DNA methylome biomarkers of rheumatoid arthritis-associated interstitial lung disease reflecting lung fibrosis pathways, an exploratory case-control study

Abstract

Rheumatoid Arthritis-associated Interstitial Lung Disease (RA-ILD) significantly reduces life quality and survival, necessitating improvements in its understanding and clinical management. We addressed these goals using DNA methylation analysis, which has not been done in RA-ILD samples, by comparing 32 RA patients with ILD diagnosed less than one year before (cases) and 32 matched RA patients without ILD (controls). This analysis identified 6679 differentially methylated positions (DMPs) with Δβ ≥ 2% and FDR < 0.05, and 576 differentially methylated regions in RA-ILD. Some DMPs were near mucin, collagen, and telomere maintenance genes. Also, the most notably enriched gene set (up to p_adj = 1.9 × 10^-38) included genes overexpressed in fibrosis by monocytes and alveolar macrophages. Other significantly enriched gene sets, known to be dysregulated in fibrosis, included the mitotic spindle and the Rho GTPases. Additionally, analysis of transcription factor binding sites around DMPs showed unique enrichment near the liver X receptor element (LXRE), which is associated with fibrosis in multiple tissues. These results were consistent and unaffected by stricter significance thresholds. They indicated that differential DNA methylation may serve as blood biomarkers for RA-ILD including some related to lung fibrosis pathways.

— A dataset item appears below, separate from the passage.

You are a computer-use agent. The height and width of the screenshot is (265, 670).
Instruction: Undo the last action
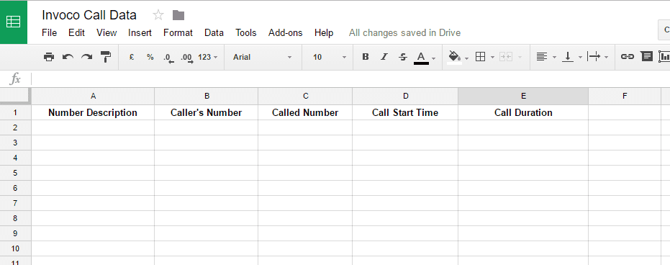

Keywords: Biomarkers; DNA methylation; Epigenetics; Interstitial lung disease; Lung fibrosis; Rheumatoid arthritis.

Fig.1

Differentially methylated features (DMPs and DMRs). (A) Circos plot representing the features as dots in their schematic position on chromosomes (alternating gray and black colors and numbered in the outermost circle) with the corresponding -log(p-value) in the y-axis toward the circle center (those over the red scattered lines are below FDR 0.05). The outer features are hypermethylated CpG, the middle circle represents hypomethylated CpG and the inner circle shows the DMR. (B) Violin plots of DNA methylation β values corresponding to DMP in selected genes. The x-axis shows the β values adjusted for sex, age, smoking, and anti-CCP in the logit scale. The right y-axis shows the CpG code and its localization in the promoter (P) or gene body (B) of the selected gene (indicated in the left y-axis). Red violin plots correspond to RA-ILD and gray plots to RA_controls, respectively. (C) Line plots of DNA methylation β values (y-axis) in selected DMR. The blue bars over the lines represent CpG included in the EPIC array. The upper part shows the gene-specific tracks corresponding to different splice isoforms.

Fig. 2

Enriched gene sets and pathways in differentially methylated features (DMPs and DMRs). This exploratory ORA was done with Enrichr. We show the most informative gene sets in increasing order of p values. The legend indicates with the circle color the library where the enriched gene set was found (none in the GO: Cellular Compartment library), with the line type the genome stratum (none in the promoters and CGI), and with the line color the DMP or DMR feature and the type of methylation change (none with the hypomethylated features). The complete results of the analysis are provided in Suppl. Table 7.

Fig. 3

Network representation of the enriched Reactome pathways in DMPs mapping to gene bodies. Each pathway and gene set corresponds to a node with a size proportional to the enrichment significance (-log(p_adj)) and color for the cluster. The edges represent shared genes between gene sets. We shortened the labels (detailed correspondence in Suppl. Table 9).

Fig. 4

Representation of the transcription factor binding sites (TFBS) enriched around the DMPs. We searched enriched motifs in the 500 bp (A,B) and 200 bp (C,D) centered on the DMPs and considering either all the DMPs (A,C) or only the DMPs annotated to gene promoters (B,D). The x-axis shows the -log(p) of enrichment, whereas the y-axis represents the fold enrichment of the motifs.